Although the Kooikerhondje is a not a high energy dog, they need to be given the right amount of daily exercise and mental stimulation for them to be truly happy, well-rounded characters. They need at least one hour's exercise a day with as much off the lead time as possible. If they are not given the right amount of mental stimulation and exercise every day, a Kooiker would quickly get bored and could even begin to show some destructive behaviours around the home which is their way of relieving stress.

A shorter walk in the morning would be fine, but a longer more interesting one in the afternoon is a must. These dogs also like to be able to roam around a back garden as often as possible so they can really let off steam. However, the fencing has to be extremely secure to keep these active dogs in because if they find a weakness in the fence, they will soon escape out and get into all sorts of trouble.

With this said, puppies should not be over exercised because their joints and bones are still growing. This includes not letting a dog jump up and down from furniture or going up or down the stairs. Too much pressure placed on their joints and spines at an early age could result in a dog developing serious problems later in their lives.


If you get a Kooikerhondje puppy from a breeder, they would give you a feeding schedule and it's important to stick to the same routine, feeding the same puppy food to avoid any tummy upsets. You can change a puppy's diet, but this needs to be done very gradually always making sure they don't develop any digestive upsets and if they do, it's best to put them back on their original diet and to discuss things with the vet before attempting to change it again.

Older dogs are not known to be fussy eaters, but this does not mean they can be fed a lower quality diet. It's best to feed a mature dog twice a day, once in the morning and then again in the evening, making sure it's good quality food that meets all their nutritional requirements. It's also important that dogs be given the right amount of exercise so they burn off any excess calories or they might gain too much weight which can lead to all sorts of health issues. Obesity can shorten a dog's life by several years so it's important to keep an eye on their waistline from the word go.
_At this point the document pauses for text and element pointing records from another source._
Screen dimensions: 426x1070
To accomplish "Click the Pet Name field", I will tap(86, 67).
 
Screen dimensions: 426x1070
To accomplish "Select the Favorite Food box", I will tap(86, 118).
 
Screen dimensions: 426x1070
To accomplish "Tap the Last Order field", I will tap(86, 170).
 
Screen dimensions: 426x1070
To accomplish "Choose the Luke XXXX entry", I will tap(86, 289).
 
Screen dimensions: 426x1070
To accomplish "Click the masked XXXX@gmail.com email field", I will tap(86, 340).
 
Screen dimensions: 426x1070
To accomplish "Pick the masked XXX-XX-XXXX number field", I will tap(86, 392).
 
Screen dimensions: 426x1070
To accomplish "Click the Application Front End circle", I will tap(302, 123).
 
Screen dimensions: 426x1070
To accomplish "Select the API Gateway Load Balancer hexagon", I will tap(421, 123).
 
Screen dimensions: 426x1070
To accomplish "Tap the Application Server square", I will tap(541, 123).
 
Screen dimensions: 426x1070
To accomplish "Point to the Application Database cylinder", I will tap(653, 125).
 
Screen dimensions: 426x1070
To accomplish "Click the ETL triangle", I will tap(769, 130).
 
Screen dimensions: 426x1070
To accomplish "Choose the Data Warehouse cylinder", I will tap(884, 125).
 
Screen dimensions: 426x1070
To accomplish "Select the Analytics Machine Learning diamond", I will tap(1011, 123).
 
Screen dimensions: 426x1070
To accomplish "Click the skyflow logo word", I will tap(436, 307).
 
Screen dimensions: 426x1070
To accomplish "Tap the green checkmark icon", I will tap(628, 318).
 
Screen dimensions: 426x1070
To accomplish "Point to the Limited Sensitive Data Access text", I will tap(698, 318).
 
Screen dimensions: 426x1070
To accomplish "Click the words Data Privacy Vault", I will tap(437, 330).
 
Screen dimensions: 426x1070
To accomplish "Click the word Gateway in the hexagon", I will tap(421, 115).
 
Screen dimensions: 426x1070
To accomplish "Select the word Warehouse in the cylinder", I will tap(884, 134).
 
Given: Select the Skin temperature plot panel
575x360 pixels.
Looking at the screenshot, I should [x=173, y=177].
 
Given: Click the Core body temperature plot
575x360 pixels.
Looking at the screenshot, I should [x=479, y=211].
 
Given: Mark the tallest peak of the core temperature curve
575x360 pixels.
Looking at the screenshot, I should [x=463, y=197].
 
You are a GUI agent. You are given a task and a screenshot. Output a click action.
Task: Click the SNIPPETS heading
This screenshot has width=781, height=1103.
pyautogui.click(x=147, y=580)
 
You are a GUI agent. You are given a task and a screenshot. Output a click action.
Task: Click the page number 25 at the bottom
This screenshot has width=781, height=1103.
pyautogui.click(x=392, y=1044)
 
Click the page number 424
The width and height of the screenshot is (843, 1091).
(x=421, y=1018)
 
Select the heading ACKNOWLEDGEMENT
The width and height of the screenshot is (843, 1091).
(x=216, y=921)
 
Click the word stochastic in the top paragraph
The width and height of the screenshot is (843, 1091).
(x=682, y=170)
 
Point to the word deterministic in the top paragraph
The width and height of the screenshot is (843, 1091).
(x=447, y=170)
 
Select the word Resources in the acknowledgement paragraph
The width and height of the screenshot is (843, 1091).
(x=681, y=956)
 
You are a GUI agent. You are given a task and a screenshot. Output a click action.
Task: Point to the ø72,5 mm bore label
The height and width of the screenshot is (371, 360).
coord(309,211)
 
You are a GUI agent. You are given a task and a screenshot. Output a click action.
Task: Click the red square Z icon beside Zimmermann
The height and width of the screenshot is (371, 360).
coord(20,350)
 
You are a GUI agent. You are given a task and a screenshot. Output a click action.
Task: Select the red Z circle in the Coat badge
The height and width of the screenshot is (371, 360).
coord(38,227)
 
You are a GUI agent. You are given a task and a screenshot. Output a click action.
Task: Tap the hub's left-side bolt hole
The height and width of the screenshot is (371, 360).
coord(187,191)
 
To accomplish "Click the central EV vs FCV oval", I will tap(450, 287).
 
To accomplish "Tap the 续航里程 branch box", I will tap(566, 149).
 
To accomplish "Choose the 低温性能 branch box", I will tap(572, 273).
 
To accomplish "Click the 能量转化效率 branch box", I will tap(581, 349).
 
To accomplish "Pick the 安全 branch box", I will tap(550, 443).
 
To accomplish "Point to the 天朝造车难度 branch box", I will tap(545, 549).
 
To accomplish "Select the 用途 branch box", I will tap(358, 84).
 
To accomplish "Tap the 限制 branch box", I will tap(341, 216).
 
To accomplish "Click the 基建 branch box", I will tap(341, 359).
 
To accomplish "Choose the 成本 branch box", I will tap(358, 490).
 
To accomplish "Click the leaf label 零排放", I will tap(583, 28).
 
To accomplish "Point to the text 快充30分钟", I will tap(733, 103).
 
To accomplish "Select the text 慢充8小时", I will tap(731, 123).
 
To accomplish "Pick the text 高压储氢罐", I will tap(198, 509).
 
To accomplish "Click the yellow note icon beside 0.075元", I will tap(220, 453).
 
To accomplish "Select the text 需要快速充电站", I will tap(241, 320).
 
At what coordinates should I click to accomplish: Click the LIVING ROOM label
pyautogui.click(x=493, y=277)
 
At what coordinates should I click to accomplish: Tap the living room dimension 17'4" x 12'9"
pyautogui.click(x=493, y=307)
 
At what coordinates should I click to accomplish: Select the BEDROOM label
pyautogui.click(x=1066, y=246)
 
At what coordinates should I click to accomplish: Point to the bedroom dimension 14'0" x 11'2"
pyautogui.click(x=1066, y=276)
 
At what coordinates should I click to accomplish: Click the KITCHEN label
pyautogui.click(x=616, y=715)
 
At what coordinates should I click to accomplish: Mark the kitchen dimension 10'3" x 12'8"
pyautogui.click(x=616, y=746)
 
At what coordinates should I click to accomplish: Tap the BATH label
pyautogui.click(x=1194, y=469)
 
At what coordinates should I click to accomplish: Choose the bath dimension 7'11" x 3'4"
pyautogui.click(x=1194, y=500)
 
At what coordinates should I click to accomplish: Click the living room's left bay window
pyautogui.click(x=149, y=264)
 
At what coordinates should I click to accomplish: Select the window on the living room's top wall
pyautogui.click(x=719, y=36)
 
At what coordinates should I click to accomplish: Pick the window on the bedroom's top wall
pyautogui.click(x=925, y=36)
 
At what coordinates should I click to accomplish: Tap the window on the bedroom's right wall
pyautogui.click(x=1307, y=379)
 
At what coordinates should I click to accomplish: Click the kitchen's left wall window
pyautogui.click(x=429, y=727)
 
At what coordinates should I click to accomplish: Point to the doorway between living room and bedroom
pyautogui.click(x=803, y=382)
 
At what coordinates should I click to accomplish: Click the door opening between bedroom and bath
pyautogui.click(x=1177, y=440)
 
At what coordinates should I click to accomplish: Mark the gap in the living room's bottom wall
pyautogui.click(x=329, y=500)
Average Cost to keep/care for a Kooikerhondje

If you are looking to buy a Kooikerhondje, you would need to register your interest with breeders and agree to being put on a waiting list because very few puppies are bred and registered with The Kennel Club every year. You would need to pay anything upwards of £900 for a well-bred pedigree puppy.

The cost of insuring a male 3-year-old Kooikerhondje in northern England would be £21.87 a month for basic cover but for a lifetime policy, this would set you back £41.75 a month (quote as of July 2016). When insurance companies calculate a pet's premium, they factor in several things which includes where you live in the UK, a dog's age and whether or not they have been neutered or spayed among other things.

When it comes to food costs, you need to buy the best quality food whether wet or dry making sure it suits the different stages of a dog’s life. This would set you back between £30 - £40 a month. On top of all of this, you need to factor in veterinary costs if you want to share your home with a Kooikerhondje and this includes their initial vaccinations, their annual boosters, the cost of neutering or spaying a dog when the time is right and their yearly health checks, all of which quickly adds up to over £900 a year.

As a rough guide, the average cost to keep and care for a Kooikerhondje would be between £60 to £90 a month depending on the level of insurance cover you opt to buy for your dog, but this does not include the initial cost of buying a pedigree puppy.